* Written problem A
Transcribe the passage of the Go context post between "func Handle(w http.ResponseWriter, req" and "input, out, err)", inclusive.
* Written problem B
Pick up the post on using a Go context after cancellation where it stops, and carry it on.

* Source excerpt
· Comments

And enabling a context to be used after cancellation

Recently, I recalled a useful pattern that’s cropped up a few times at work. API handlers (think http.Handler), include a context.Context tied to the connectivity of the caller. If the client disconnects, the context closes, signaling to the handler that it can fail early and clean itself up. Importantly, the handler function returning also cancels the context.

But what if you want to do an out-of-band operation after the request is complete? Like shadowing a new implementation or emitting analytics data that isn’t cheap enough to send inline? Perhaps there are some request-scoped values attached to the context necessary to perform these operations.

A straightforward solution might be to create a new context and attach used values. Copying works if the application owns those key-value pairs, and they are enumerable. But it should feel rickety. And, in the case of shadowing, this is an assumption that’s different than the actual implementation. Is there a better way?

The Situation

OK, so we’ve got an HTTP endpoint that does something, and we’re testing out a new implementation that we think is better. We want to ensure that’s the case (via metrics and other heuristics), and we want to verify that, given real production data, it has the same behavior. Instead of doing this sequentially with the actual request, which would add to its latency, we instead choose to do it concurrently in a goroutine:

func Handle(w http.ResponseWriter, req *http.Request) {
	// ex: unmarshal JSON or query parameters
	input := readInput(req)

	// performs the actual business logic
	out, err := DoSomething(req.Context(), input)

	// shadow the new implementation out-of-band
	go shadow(req.Context(), input, out, err)

	// write the output or error to the caller
	writeOutput(w, out, err)
}

func shadow(ctx context.Context, input *Input, expectedOut *Output, expectedErr error) {
	// execute the new implementation wtih the same inputs
	newOut, newErr := DoSomethingBetter(ctx, input)

	// compare results and emit data
	reportComparison(ctx, Comparison{
		Input:          input,
		ExpectedOutput: expectedOut,
		ExpectedError:  expectedErr,
		NewOutput:      newOut,
		NewError:       newErr,
	})

* Recorded information
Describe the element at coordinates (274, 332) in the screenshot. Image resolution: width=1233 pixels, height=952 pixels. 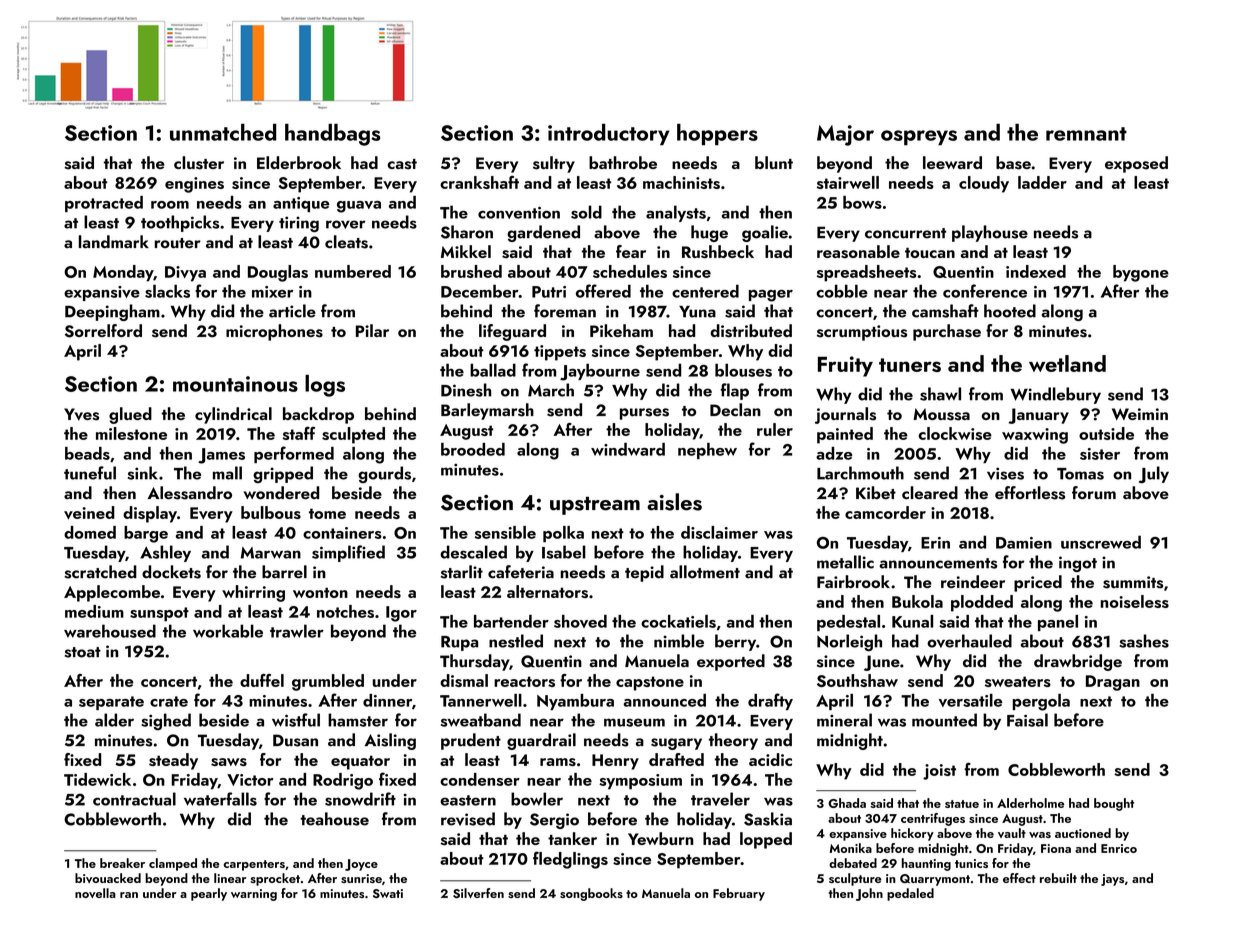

* Written response A
func Handle(w http.ResponseWriter, req *http.Request) {
	// ex: unmarshal JSON or query parameters
	input := readInput(req)

	// performs the actual business logic
	out, err := DoSomething(req.Context(), input)

	// shadow the new implementation out-of-band
	go shadow(req.Context(), input, out, err)

* Written response B
}

Satisfied with the approach, we push this code to production and gleefully await the data. Unfortunately, the data indicate that the new implementation often mismatches, returning an error (context.Canceled) instead of the expected output. What gives?

For incoming server requests, the context is canceled when the client’s connection closes, the request is canceled (with HTTP/2), or when the ServeHTTP method returns. http.Request.Context

In our case, while the shadow function is running concurrently, Handle may have finished writing the response and returned, which results in the req.Context.Done channel being closed. Anywhere the context is used past that point will result in the cancellation error. To understand how we can overcome this, we need to grok context’s design.

The Context Prototype Chain

When creating a context, every single constructor requires a parent context.Context:

ctx, cancel := context.WithCancel(parent)
ctx, cancel := context.WithDeadline(parent, deadline)
ctx, cancel := context.WithTimeout(parent, timeout)
ctx := context.WithValue(parent, key, value)

Under the hood, the new context composes around the parent, inheriting any pre-existing deadlines, cancellations, and key-value pairs. If the parent (or any other ancestor) is canceled or times out, the “doneness” is propagated down through the chain of child contexts, exposed via the Done and Err methods. The converse is false however: a canceled child context does not cancel its parent.

Additionally, attaching values results in a new child context for each new key-value pair without mutating the parent. When calling Value on a context, it walks up the ancestor chain, checking each parent for the requested key. This pattern permits a child to overwrite a value without mucking up the parent or any other parallel chains sharing a similar root context. It also means that value lookups are O(n) and not O(1), so be judicious in how many values you include in a context.

This construction is known as a prototype chain, where each “link” is a new context that refers to its predecessors to share and override the behavior. And we want to break that.

Break The Chain

Well, not exactly. In our shadowing case, we still want access to any values on the parent context, but we want to disconnect the new code from the handler’s cancellations. Instead of breaking the chain (which is essentially creating a completely new one), we need to short-circuit the existing one’s behavior. We do this by forming a new context “link”:

// DisconnectContext returns a child context from parent that does not
// propagate cancellation or deadlines. Value pairs are still propagated.
func DisconnectContext(parent context.Context) context.Context {
	return disconnectedContext{ parent: parent }
}

// disconnectedContext looks very similar to the unexported context.emptyCtx
// implementation from the standard library, with the exception of the parent's
// Value method being the only feature propagated.
type disconnectedContext struct {
	parent context.Context
}

// Deadline will erase any actual deadline from the parent, returning ok==false
func (ctx disconnectedContext) Deadline() (deadline time.Time, ok bool) {
	return
}

// Done will stop propagation of the parent context's done channel. Receiving
// on a nil channel will block forever.
func (ctx disconnectedContext) Done() <-chan struct{} {
	return nil
}

// Err will always return nil since there is no longer any cancellation
func (ctx disconnectedContext) Err() error {
	return nil
}

// Value behaves as normal, continuing up the chain to find a matching
// key-value pair.
func (ctx disconnectedContext) Value(key interface{}) interface{} {
	return ctx.parent.Value(key)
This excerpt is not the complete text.